GIVEN DATA Start Marker
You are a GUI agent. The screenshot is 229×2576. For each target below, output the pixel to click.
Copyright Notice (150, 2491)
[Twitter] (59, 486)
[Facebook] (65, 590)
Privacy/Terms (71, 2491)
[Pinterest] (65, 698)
GIVEN DATA End Marker
> **EXERCISE GOAL**:
Each of the lines above must appear again, unchanged.

> **TASK OUTPUT**:
You are a GUI agent. The screenshot is 229×2576. For each target below, output the pixel to click.
Copyright Notice (150, 2491)
[Twitter] (59, 486)
[Facebook] (65, 590)
Privacy/Terms (71, 2491)
[Pinterest] (65, 698)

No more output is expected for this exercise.